As shown in Table 3, the evaluation indicators were used to obtain by different models to detect objects only on the small smoke dataset in the early fire stage. As shown in Table 3, yolov4 performs poorly overall on unique dataset. Although the original model of YOLO V5s also has a good detection effect on the detection of small smoke in dataset, better results were obtained on the small smoke data set in the early stage of the fire, and the four evaluation indicators all reached more than 83%. Therefore, the proposed model to detect small and thin smoke has achieved an ideal result.
Table 3. Results on the small and thin smoke dataset in the early fire stage.

4.5. The Result of the Detection Experiment on the Non-Smoke Dataset

Table 4 shows that different models have been used to detect non-smoke pictures in the test dataset.
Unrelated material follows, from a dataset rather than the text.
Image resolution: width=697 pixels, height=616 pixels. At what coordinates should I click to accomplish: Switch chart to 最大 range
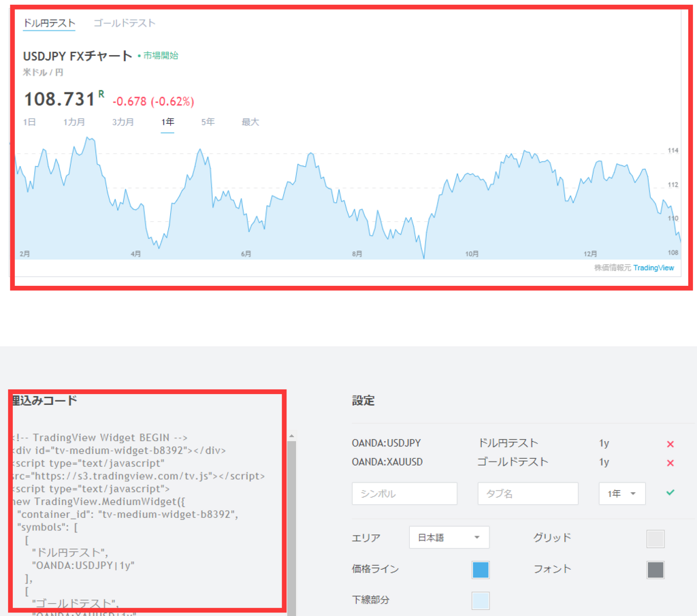pos(250,122)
The table shows that different object detection models, whether the proposed model or other models, detect non-smoke pictures well.
Table 4. Results on the non-smoke dataset.

4.6. Detection Speed and Parameter Results

In order to evaluate whether the detection speed of the algorithm reaches real-time detection, the average detection speed of different methods on the test set was tested, and the test results are shown in Table 5. From the table, SSD [38] has the fastest detection speed on test set, reaching 75.38 detections per second. The proposed model is not the fastest among the comparison models due to network changes, and its detection speed is slightly slower than the original model. However, it also detected 69 pictures per second, which is far beyond the frame rate of everyday HD cameras. Furthermore, the parameter of original YOLO v5s is the smallest of them all. However, there is a conclusion that though the improved model’s parameter is not the smallest, the parameter of the attention mechanism and CARAFE upsampling algorithm is small.
Table 5. Result of detecting speed of smoke picture and parameter of models.

4.7. Image Example of a Model Detection Result

Figure 8 shows the effect of the proposed model and different contrasting models in smoke detection. In order to ensure fairness, the detection effects of the same image in each category in the dataset for comparison were selected. From the result, the proposed model has better detection performance.
Figure 8. Detection results. (a,d) The detection result of smoke; (b,e) the detection result of small and thin smoke; (c,f) The detection result of non-smoke.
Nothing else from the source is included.